English | ISBN: 111971124X | 2021 | 448 pages | PDF | 9 MB
This book comprehensively covers the topic of mining biomedical text, images and visual features towards information retrieval. Biomedical and Health Informatics is an emerging field of research at the intersection of information science, computer science, and health care and brings tremendous opportunities and challenges due to easily available and abundant biomedical data for further analysis. The aim of healthcare informatics is to ensure the high-quality, efficient healthcare, better treatment and quality of life by analyzing biomedical and healthcare data including patient's data, electronic health records (EHRs) and lifestyle. Previously it was a common requirement to have a domain expert to develop a model for biomedical or healthcare; however, recent advancements in representation learning algorithms allows us to automatically to develop the model. Biomedical Image Mining, a novel research area, due to its large amount of biomedical images increasingly generates and stores digitally. These images are mainly in the form of computed tomography (CT), X-ray, nuclear medicine imaging (PET, SPECT), magnetic resonance imaging (MRI) and ultrasound. Patients' biomedical images can be digitized using data mining techniques and may help in answering several important and critical questions related to health care. Image mining in medicine can help to uncover new relationships between data and reveal new useful information that can be helpful for doctors in treating their patients.

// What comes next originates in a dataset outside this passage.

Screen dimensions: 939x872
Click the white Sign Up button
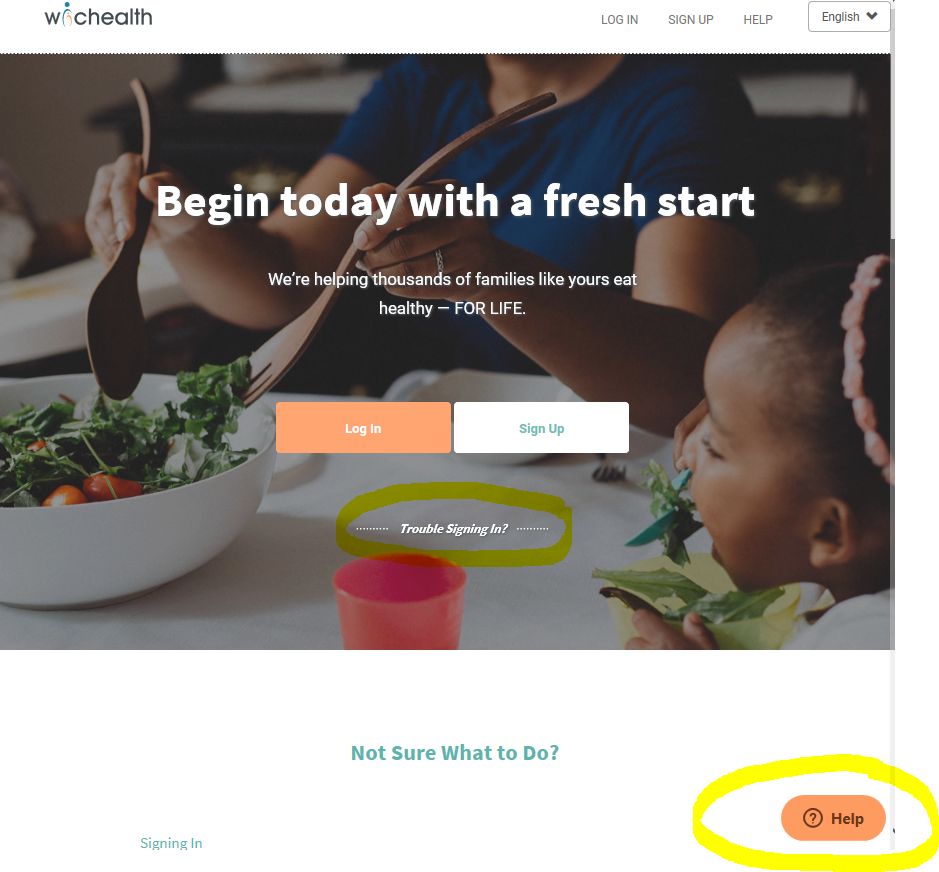tap(541, 428)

E-Books → Big Data and Cloud Computing for Development Lessons from Key Industries and Economies in the Global South
Published by: voska89 on 29-08-2021, 17:22 | 0
Big Data and Cloud Computing for Development: Lessons from Key Industries and Economies in the Global South By Nir Kshetri, Torbjörn Fredriksson, Diana Carolina Rojas Torres
2017 | 240 Pages | ISBN: 1138689041 | PDF | 5 MB
This book provides a framework for evaluating big data and cloud computing based on how they evolve to fit users' needs in developing countries in key areas, such as agriculture and education. The authors discuss how this framework can be utilized by businesses, governments, and consumers to accelerate economic growth and overcome information and communication barriers. By examining the ways in which cloud computing can drive social, economic, and environmental transformation, readers gain a nuanced understanding of the opportunities and challenges these technologies offer. The authors also provide an authoritative and up-to-date account of big data's diffusion into a wide range of developing economies, such as Brazil and China, illustrating key concepts through in-depth case studies. Special attention is paid to economic development in the context of the new Sustainable Development Goals formulated by the United Nations, introducing readers to the most modern standard of economic evaluation. Students of information management, entrepreneurship, and development, as well as policy makers, researchers, and practitioners, will find Big Data and Cloud Computing for Development an interesting read and a useful reference source.